● EXERCISE DESCRIPTION
Wherever the string "computer" shows up in the material below, copy that line.

● RECORDS

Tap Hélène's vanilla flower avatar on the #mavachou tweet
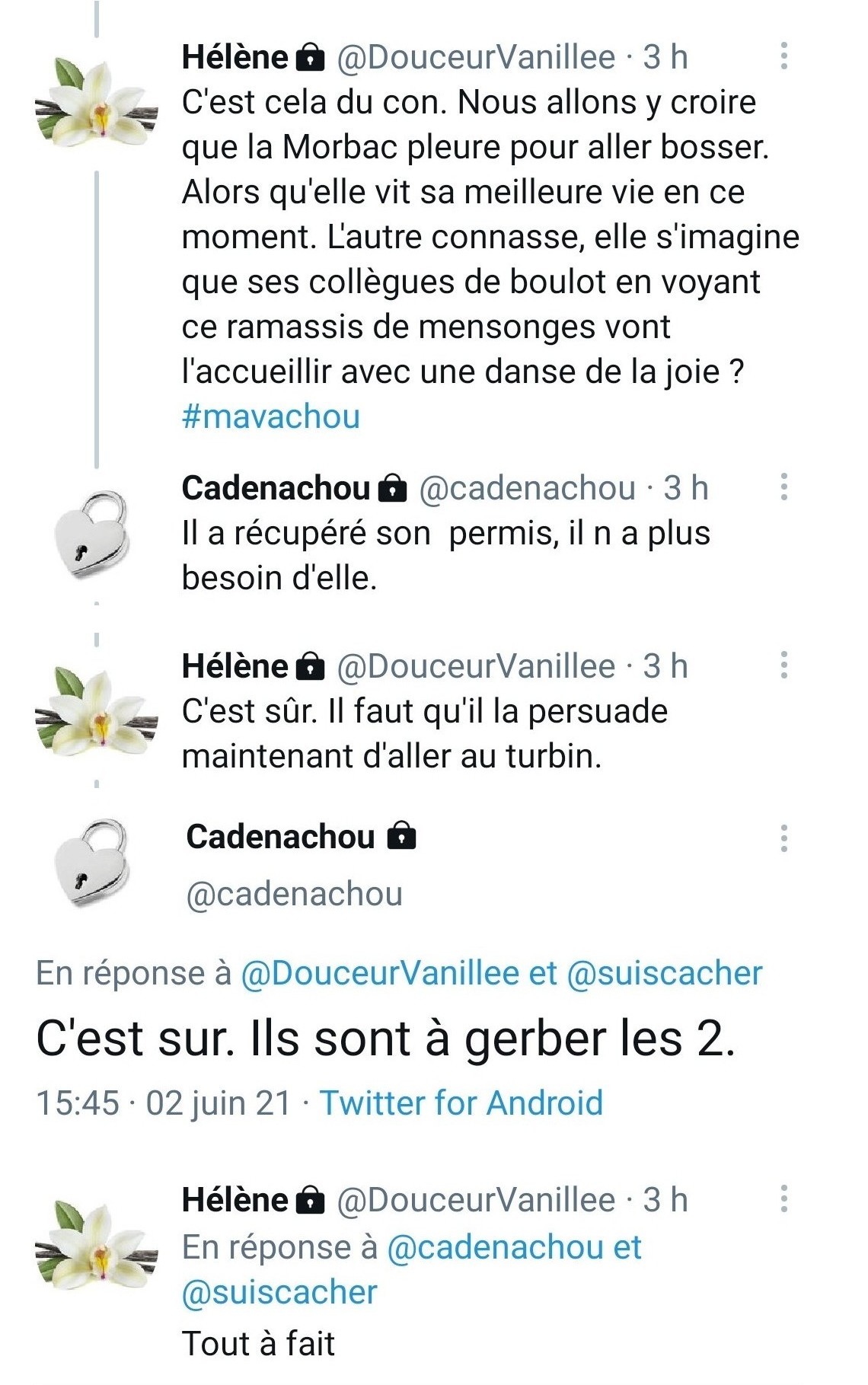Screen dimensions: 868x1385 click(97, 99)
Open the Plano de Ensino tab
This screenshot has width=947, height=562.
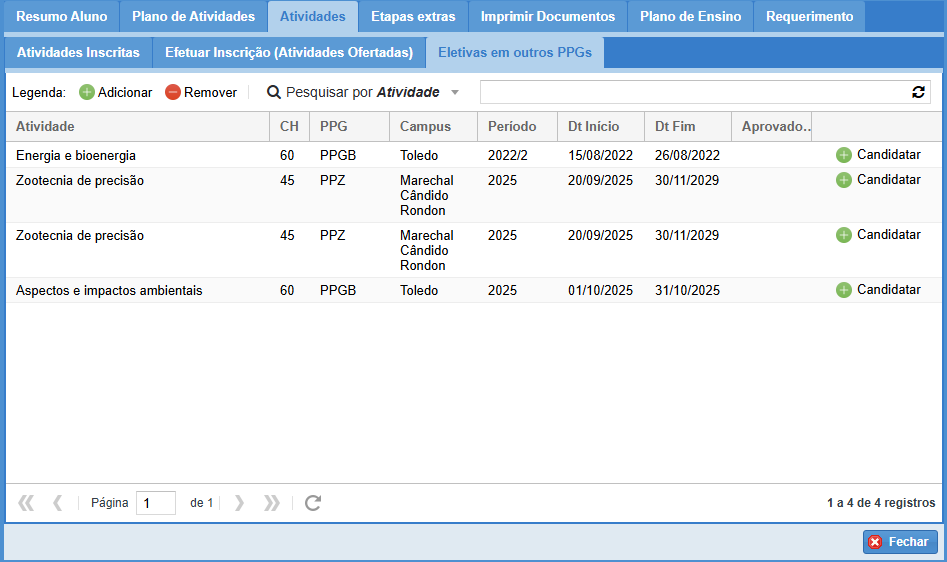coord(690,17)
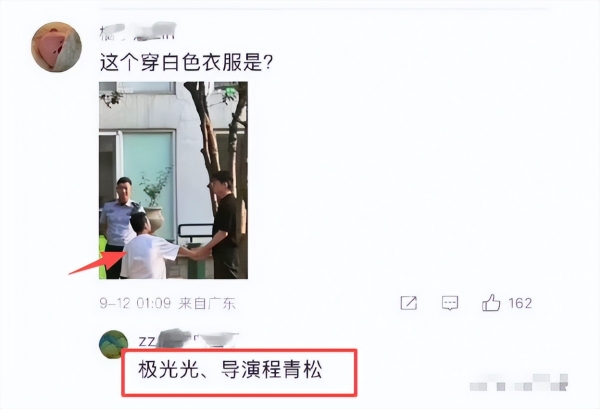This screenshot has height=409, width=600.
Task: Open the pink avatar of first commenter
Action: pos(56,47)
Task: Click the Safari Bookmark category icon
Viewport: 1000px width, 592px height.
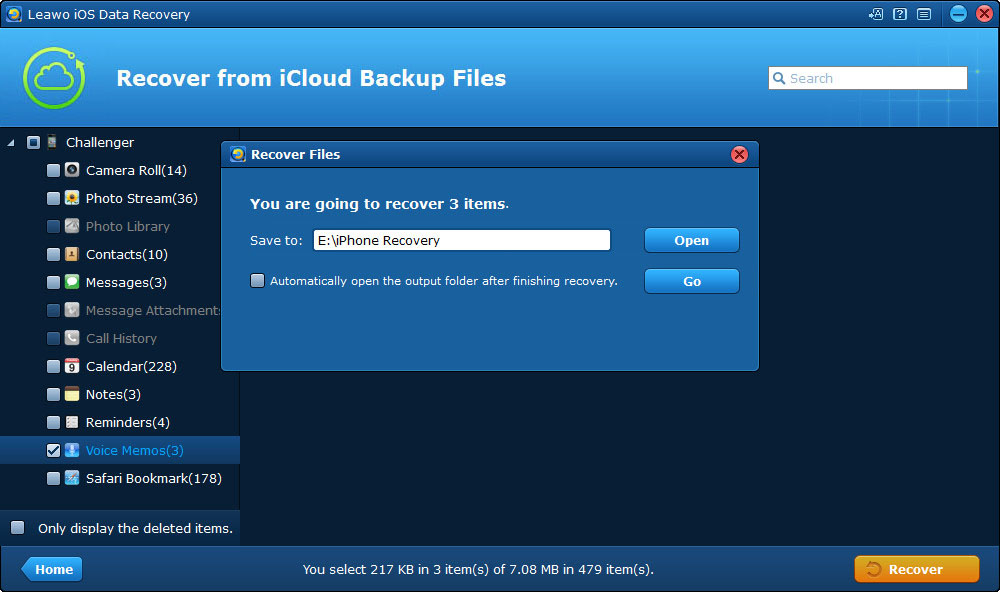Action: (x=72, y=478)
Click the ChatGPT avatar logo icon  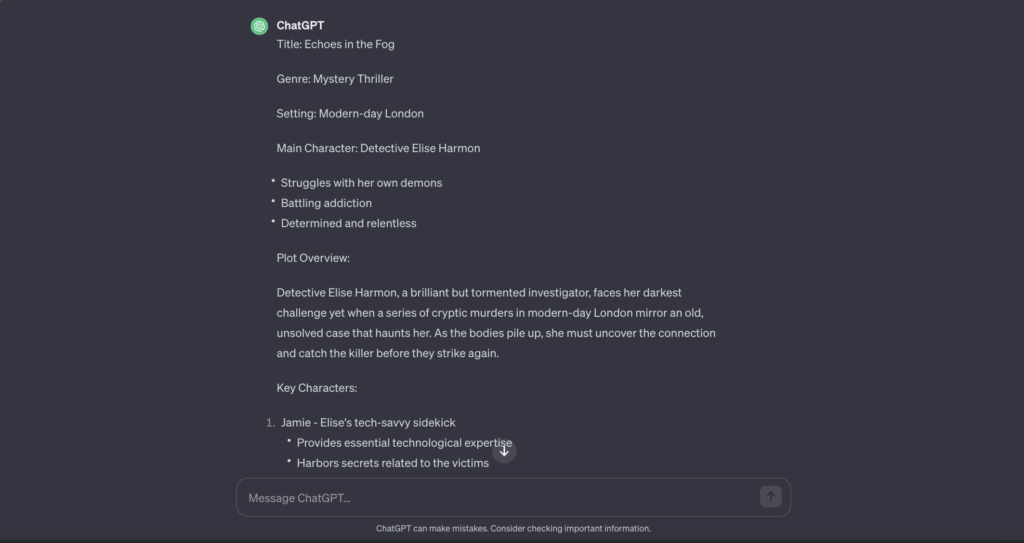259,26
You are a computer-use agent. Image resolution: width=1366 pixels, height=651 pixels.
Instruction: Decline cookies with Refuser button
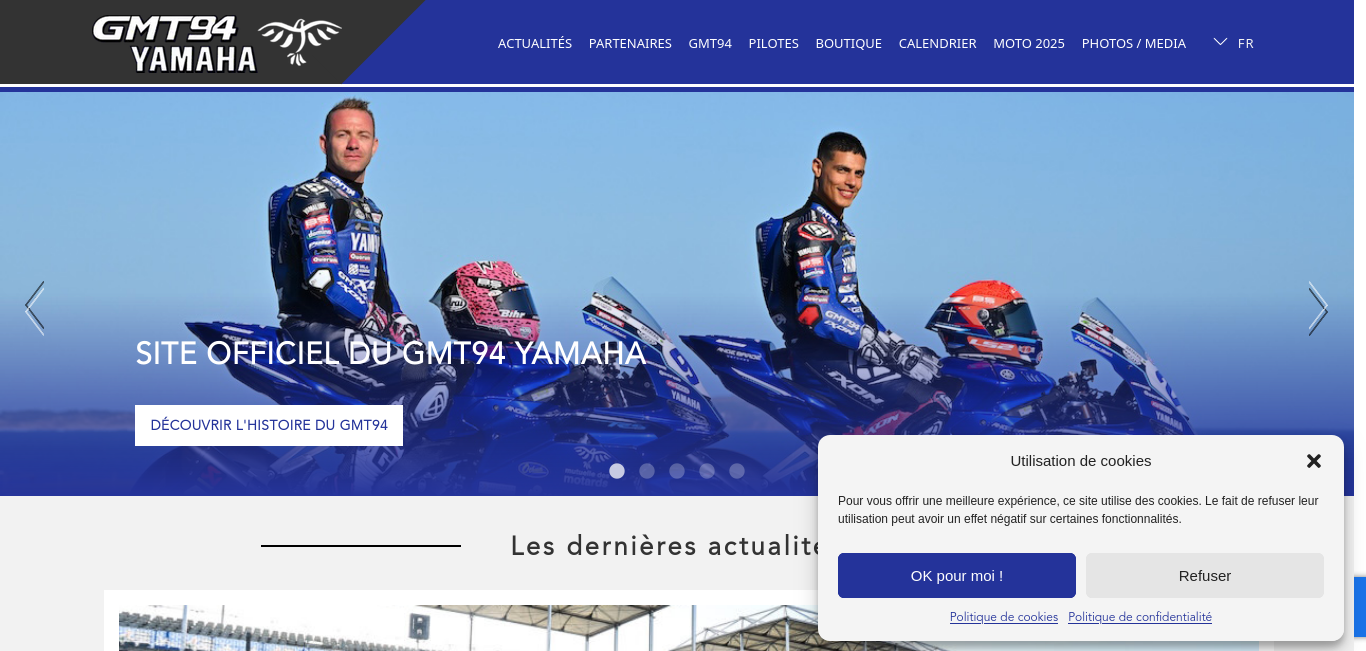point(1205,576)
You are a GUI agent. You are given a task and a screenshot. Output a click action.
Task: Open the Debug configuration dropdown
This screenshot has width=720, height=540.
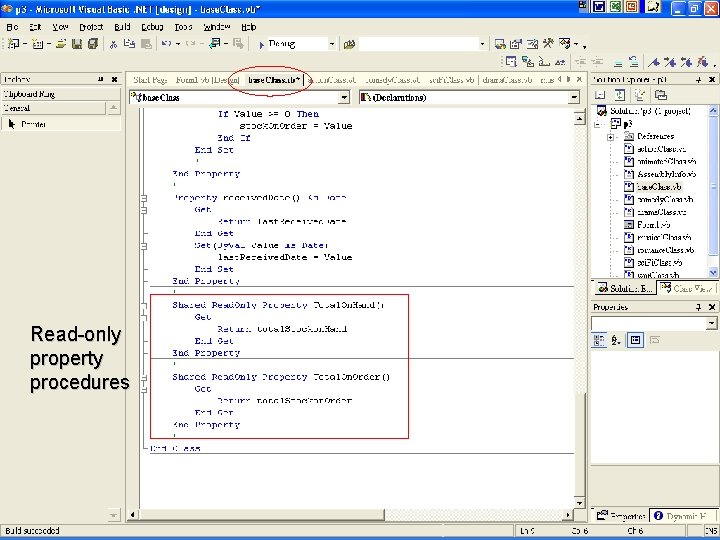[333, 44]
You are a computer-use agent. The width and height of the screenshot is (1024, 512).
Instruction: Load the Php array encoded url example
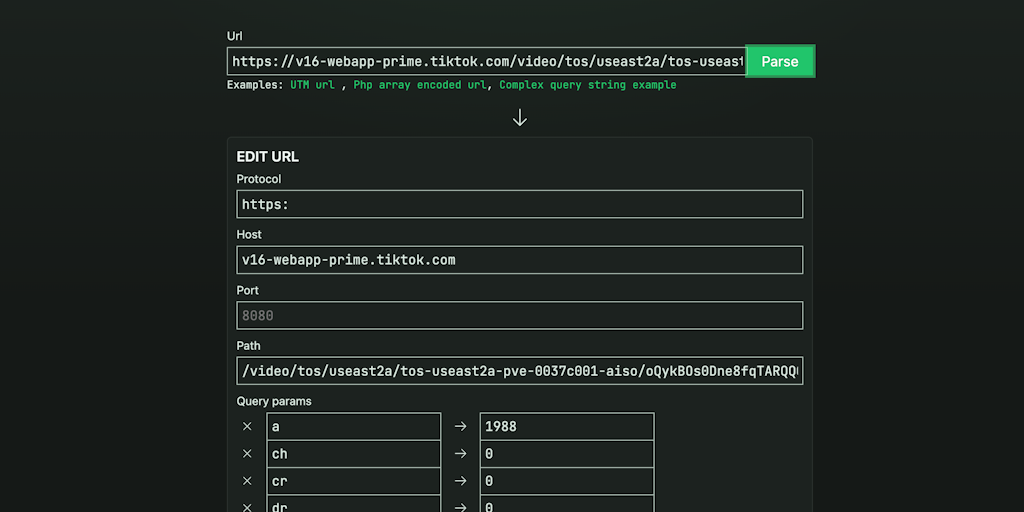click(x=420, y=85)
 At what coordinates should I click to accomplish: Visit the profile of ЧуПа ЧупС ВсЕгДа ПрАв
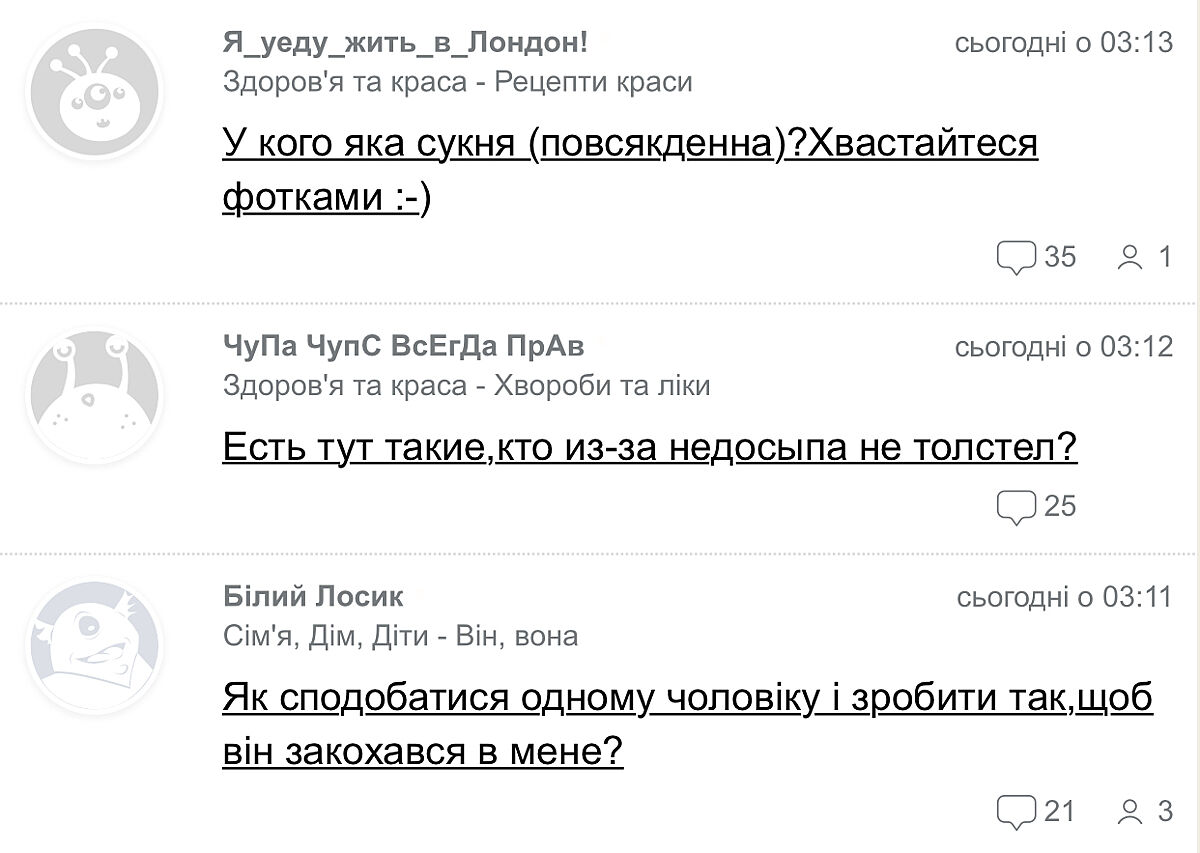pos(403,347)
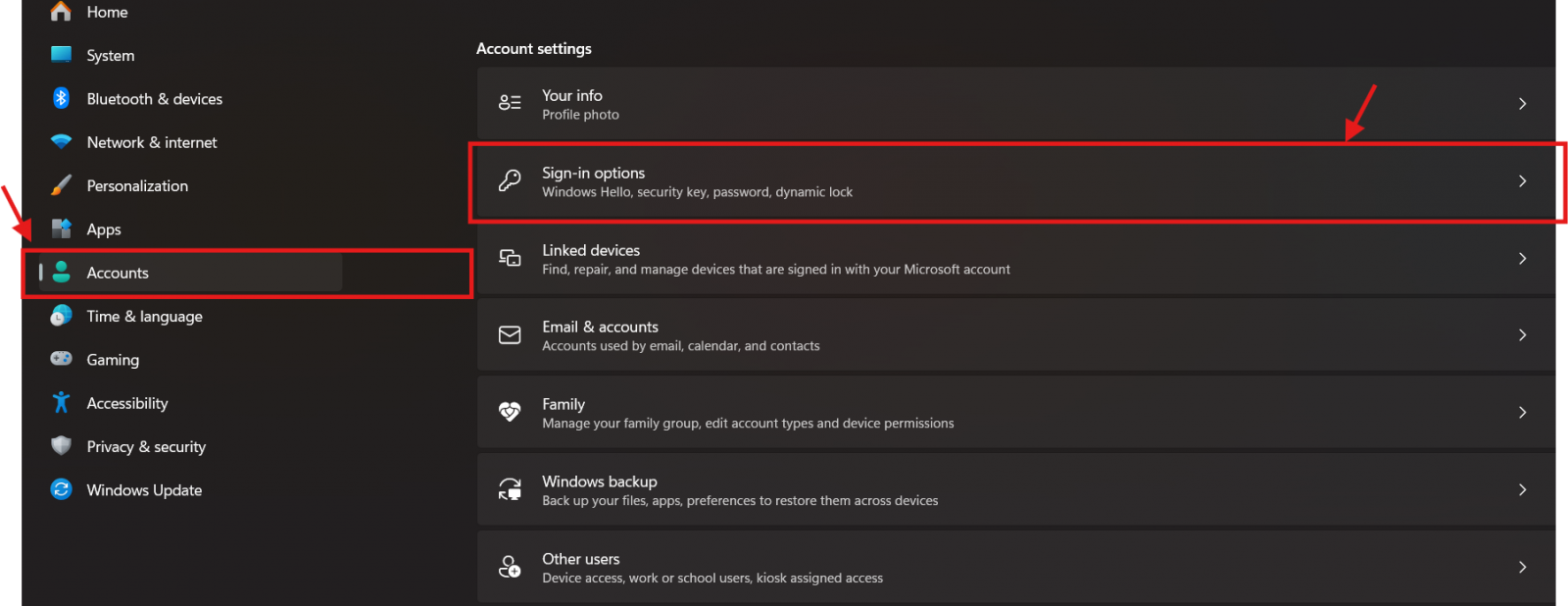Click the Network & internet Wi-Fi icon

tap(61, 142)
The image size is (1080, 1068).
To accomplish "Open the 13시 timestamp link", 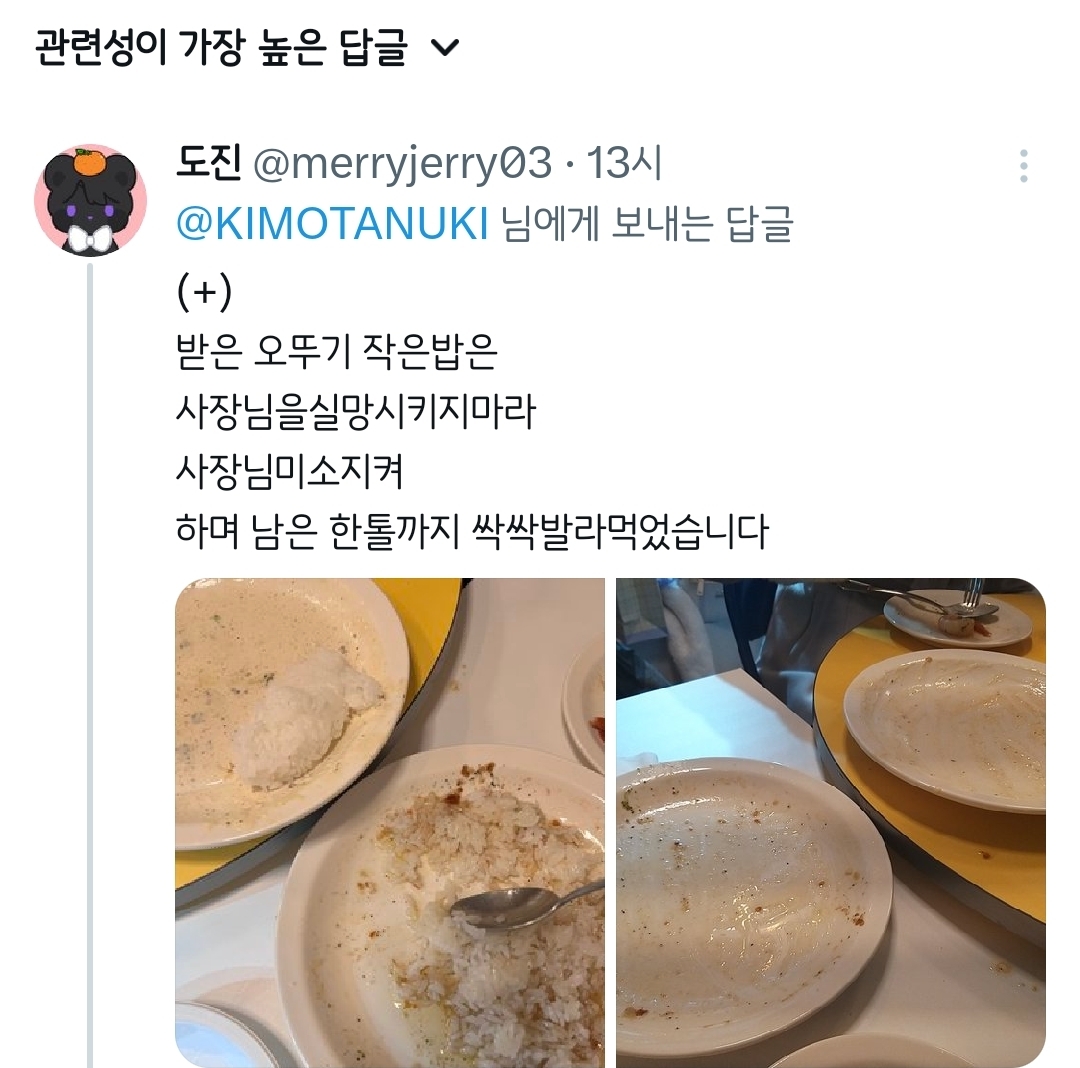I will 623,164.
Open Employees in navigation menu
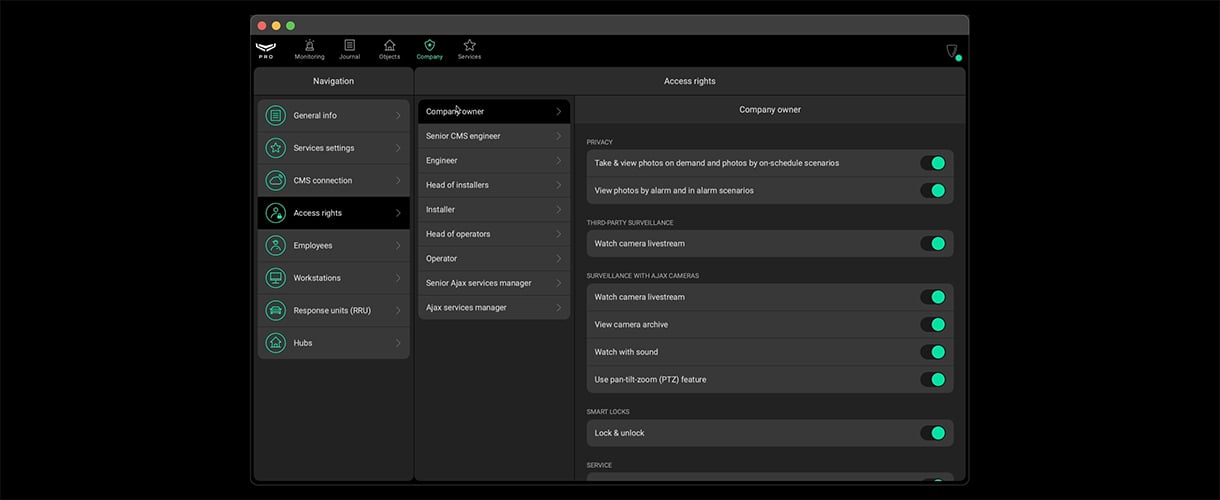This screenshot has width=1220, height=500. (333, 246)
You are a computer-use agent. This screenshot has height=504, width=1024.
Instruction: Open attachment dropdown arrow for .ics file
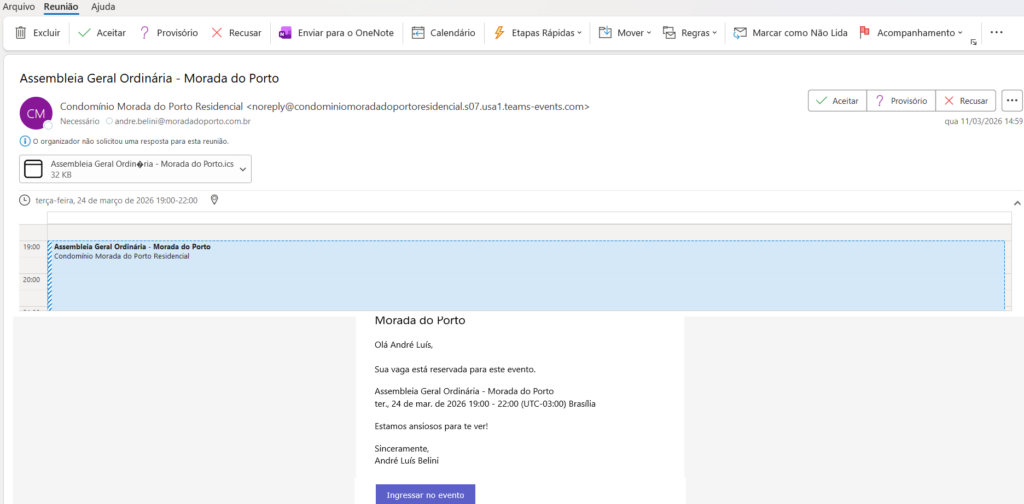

● ANSWER TO THE PROBLEM
You are a computer-use agent. Image resolution: width=1366 pixels, height=651 pixels.
You are a computer-use agent. The width and height of the screenshot is (1024, 512).
You are a computer-use agent. This screenshot has height=504, width=1024.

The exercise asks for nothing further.